How to run low maintenance tank?

BPro32

New member
I've been out of the hobby about a year, and I plan to get back in within the next 6 months or a year but the only way I'll get back into the hobby is if I can find out a way to make maintenance extremely easy. I don't want to have to lift buckets and pour water into a sump, I want it to be as basic as possible.

What do you do to keep your maintenance easy?
 
the question is whether or not you have to have fish

if not, there is a way to design a pico reef that is less work than any other tank and you can still keep the same corals and inverts. it also doesn't evaporate like large tanks so you can go days in between topoffs if needed. if you arent in the market for a specialized pico reef then standard reefkeeping rules apply and you can buy automated system$ to do the manual work for you

heres the exact workload of the pico reef in case you wondered

each week change a gallon of water and feed the system right before, dont feed midweek

3 days a week you add a doser

you topoff once or twice a week

thats about it. automation and big filtration is how to get what you want with a bigger setup
 
Yeah, I would have to have fish.

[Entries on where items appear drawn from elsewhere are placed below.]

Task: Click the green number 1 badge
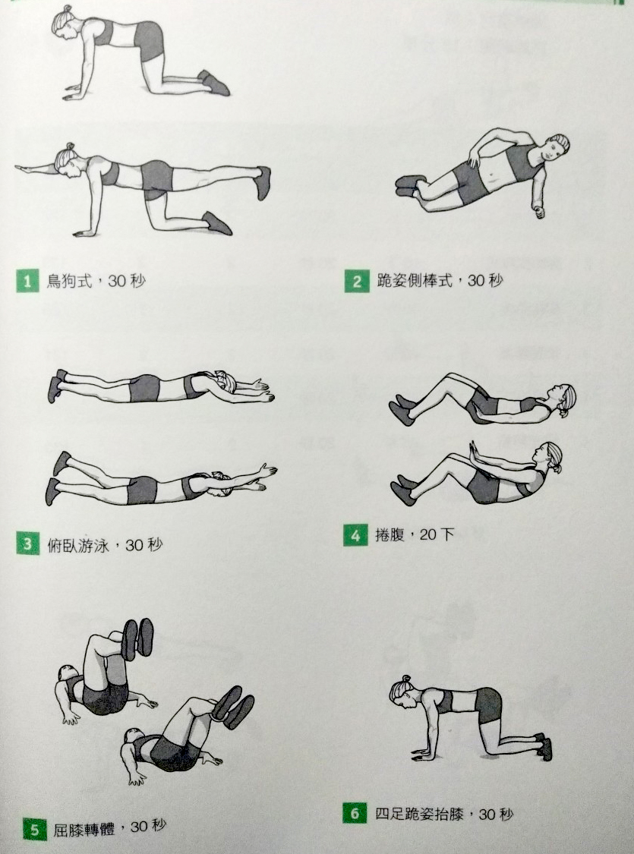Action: (27, 280)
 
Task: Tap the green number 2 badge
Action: (357, 281)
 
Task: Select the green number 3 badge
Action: (28, 544)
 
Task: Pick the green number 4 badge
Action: (355, 535)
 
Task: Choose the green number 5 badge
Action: (35, 829)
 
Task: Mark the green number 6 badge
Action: (355, 814)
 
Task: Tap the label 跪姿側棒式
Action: (415, 280)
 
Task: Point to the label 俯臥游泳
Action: (79, 545)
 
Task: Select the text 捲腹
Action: (390, 535)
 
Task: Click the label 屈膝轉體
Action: (84, 830)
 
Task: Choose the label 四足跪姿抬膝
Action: (419, 814)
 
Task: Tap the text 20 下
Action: (437, 534)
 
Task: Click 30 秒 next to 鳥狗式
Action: (126, 280)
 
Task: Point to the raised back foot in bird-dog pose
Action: (263, 182)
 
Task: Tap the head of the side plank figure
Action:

I'm thinking in the range of 30-40 gallons. I don't mind having to do bigger water changes I just want to make them extremely easy. I'm also ok with nothing but soft corals so I hopefully will not need to dose frequently.
 
Lately, I have been doing a small water change once a week. It seems to keep my levels in check without dosing. I've streamlined my system down to about 1/2 hour a week by keeping saltwater mixed at all times in a 20 gallon Rubbermaid. I have a pump that pumps the mixed sw straight into the sump.

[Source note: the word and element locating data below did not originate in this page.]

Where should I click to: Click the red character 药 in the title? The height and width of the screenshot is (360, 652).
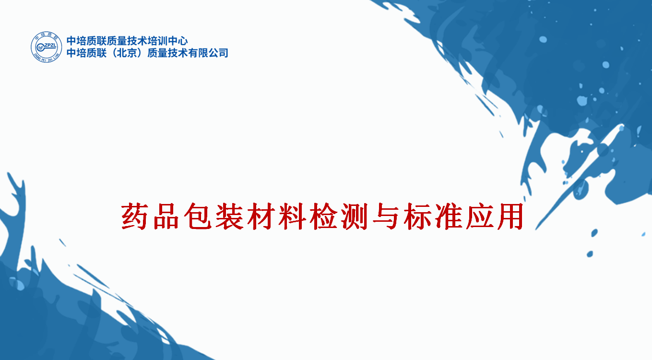(134, 216)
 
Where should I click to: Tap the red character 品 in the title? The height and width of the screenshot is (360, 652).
(166, 216)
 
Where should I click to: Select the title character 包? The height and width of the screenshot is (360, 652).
(197, 216)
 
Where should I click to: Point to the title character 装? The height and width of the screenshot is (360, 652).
(229, 216)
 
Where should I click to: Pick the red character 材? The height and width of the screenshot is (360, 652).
(261, 216)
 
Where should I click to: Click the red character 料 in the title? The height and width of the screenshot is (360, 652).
(292, 216)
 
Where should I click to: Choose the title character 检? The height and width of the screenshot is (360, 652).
(323, 216)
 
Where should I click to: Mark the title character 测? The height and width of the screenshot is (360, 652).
(355, 216)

I also automated my top off. I spent a little more up front on this system but it has paid of dramatically on saving time.
 
I have an auto top off from autotopoff.com left over from my last system so that will be easy. My biggest issue from last time was that I didn't want to fill up a bucket and wait for the water to heat up and I also didn't want lug a rubbermaid tub around for every water change. Maybe if I get some kind of storage container that can look like furniture and also house a water change container that would solve my issue... Thanks so far, let's keep the creative juices flowing!
 
I don't have a tank yet, so I have options, but the last time I had a tank set up it was near the front door, with a small wall in the back and the living room behind the tank. I used to have a really long hose and I would pump water right out of the sump into the front yard where there is a drain. I could have a decorative dresser or other type of stand where I could hide an aquarium to use for water changes behind the wall in the living room as long as the pump is quiet.
 
I could tell you but then I would have to...





stay up later.

Will respond tomorrow and if I don't send me a pm. I spend about 30 minutes a week on the roughly 1000 gallons of water in my house.

This is easier with bigger tanks so keep that in mind.
 
I could tell you but then I would have to...





stay up later.

Will respond tomorrow and if I don't send me a pm. I spend about 30 minutes a week on the roughly 1000 gallons of water in my house.

This is easier with bigger tanks so keep that in mind.

That sounds awesome, thank you! I've had everything from 10g tanks to 190g and I learned as long as the maintenance is easy, I'll stick with it but I hated mixing and warming up 40g of water for the big water changes so I didn't do them very often and the big tank had to come down.
 
use a conical settling tank and have a BB display. use the flow in the display to move all of the detritus into the conical settling tank. then once a week turn the valve on the cone end and release all of the detritus. then put replacement water in.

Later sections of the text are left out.